戦後日本のインフレ抑制を狙った国家の「荒療治」が、いよいよ正念場を迎えた。政府が断行した「金融緊急措置令」に基づき、本日、旧円と新円の交換業務が全国の金融機関で開始された。手持ちの旧紙幣は原則として預金強制され、引き出しが厳格に制限される中、生活資金を確保しようとする市民が銀行の窓口に殺到。わが国の経済秩序を再建するための「通貨の入れ替え」は、国民生活に巨大な衝撃を与えている。

今回の措置の背景には、終戦直後の激しい物不足と通貨乱発による「超インフレ」の阻止という至上命令がある。

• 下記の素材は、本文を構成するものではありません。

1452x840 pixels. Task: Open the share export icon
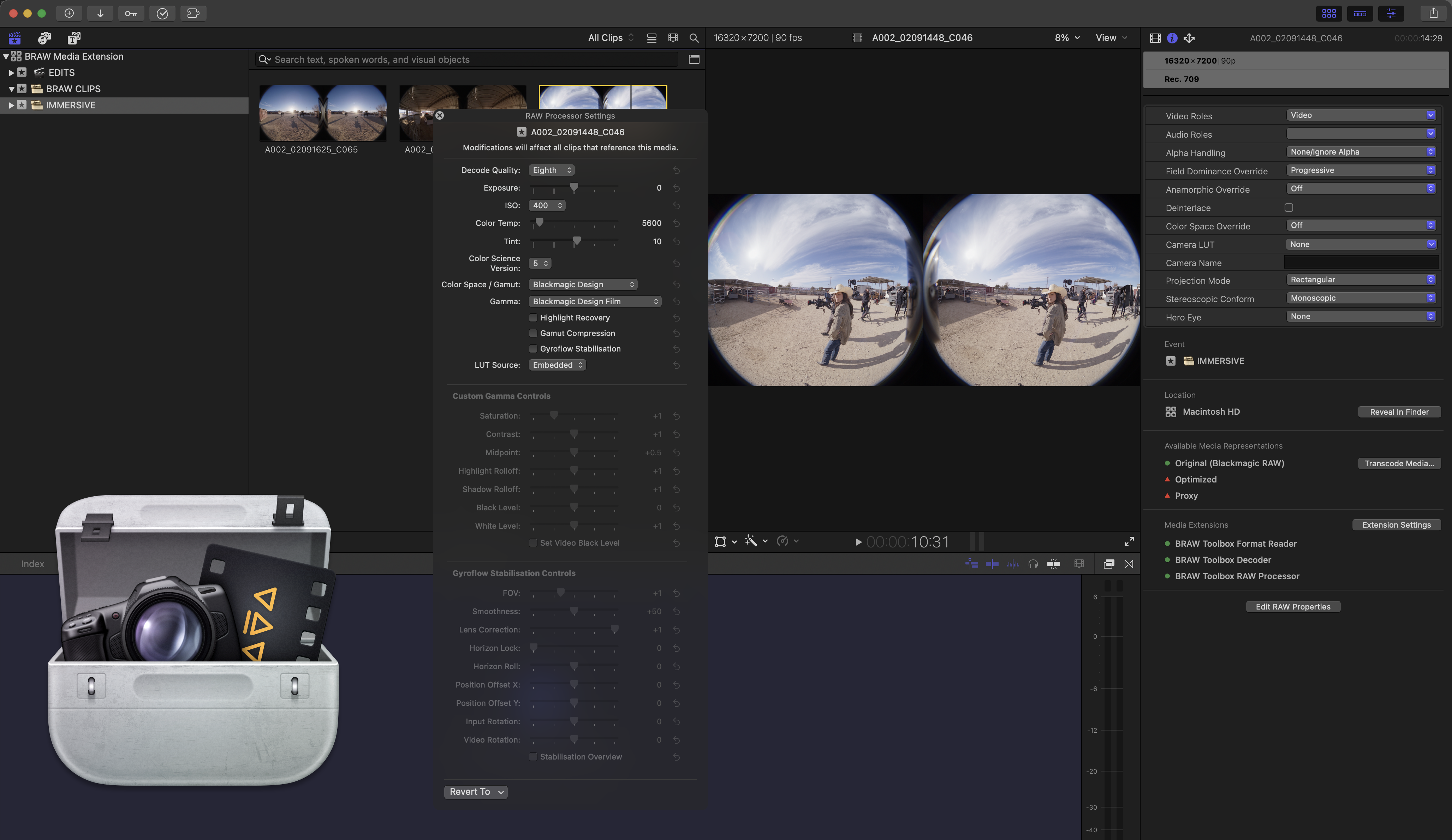(x=1433, y=13)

渋沢敬三蔵相率いる大蔵省は、市中に溢れる旧紙幣を強制的に封じ込めることで通貨流通量を激減させ、物価の安定を盤石にする狙いだ。旧紙幣は3月2日をもって通用が禁止され、それ以降は証紙を貼ったものか、新たに発行された「新円」のみが有効となる。これは、国民の資産を国家が把握し、事実上の財産税を課すための伏線であるとの見方も強く、富裕層から一般市民まで強い危機感を募らせている。

現場となった都内の銀行ロビーは、早朝から長蛇の列ができ、整理に当たる警察官の怒鳴り声が響くほどの混乱を極めている。人々は古びた風呂敷に詰めた旧円の束を握り締め、「明日からの米が買えるのか」と不安げな表情で交換を待っている。ある主婦は「一生懸命貯めたお金が使えなくなると聞いて、居ても立ってもいられず並びました」と、疲弊した表情で語った。一方で、窓口では新しく刷り上がったばかりの聖徳太子像の新円札が配られ、その真新しい手触りに、わずかながら復興への希望を見出す者の姿もあった。

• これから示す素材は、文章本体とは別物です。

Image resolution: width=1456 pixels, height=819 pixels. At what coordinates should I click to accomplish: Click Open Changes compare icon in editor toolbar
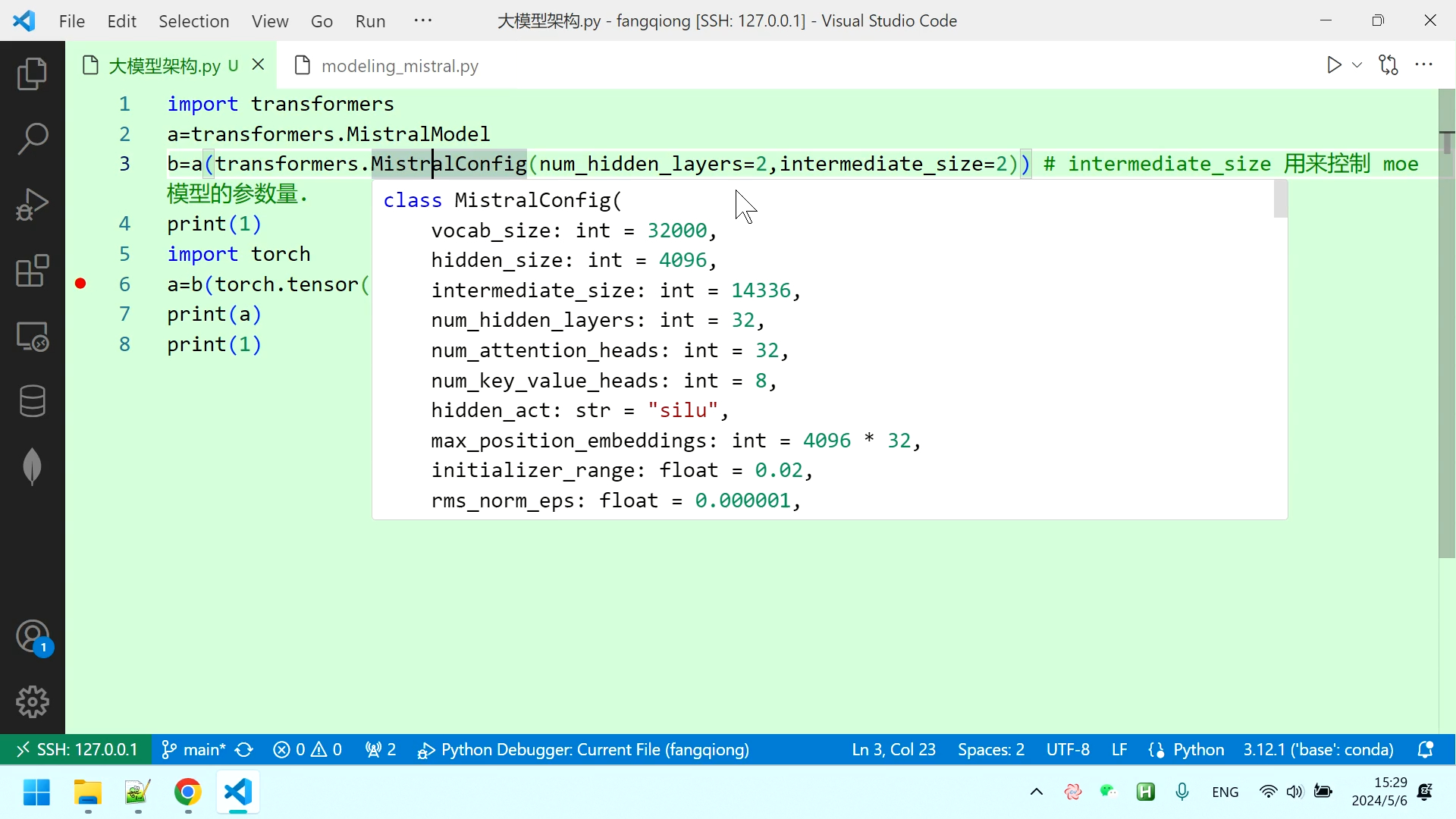click(x=1389, y=65)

この新円切り替えが、インフレ抑制の劇薬となり、わが国経済の健全化を盤石なものにするのではないかとの見方もある。しかし、この強引な預金封鎖が国民の政府への不信を招き、後の闇経済の拡大や資産構成にいかなる歪みをもたらすのか。戦後復興という未曾有の荒波の中で、人々の財布を直撃したこの「紙切れの交代劇」が、明日の日本をいかなる方向へ導くのか、その歩みが鋭く注目される。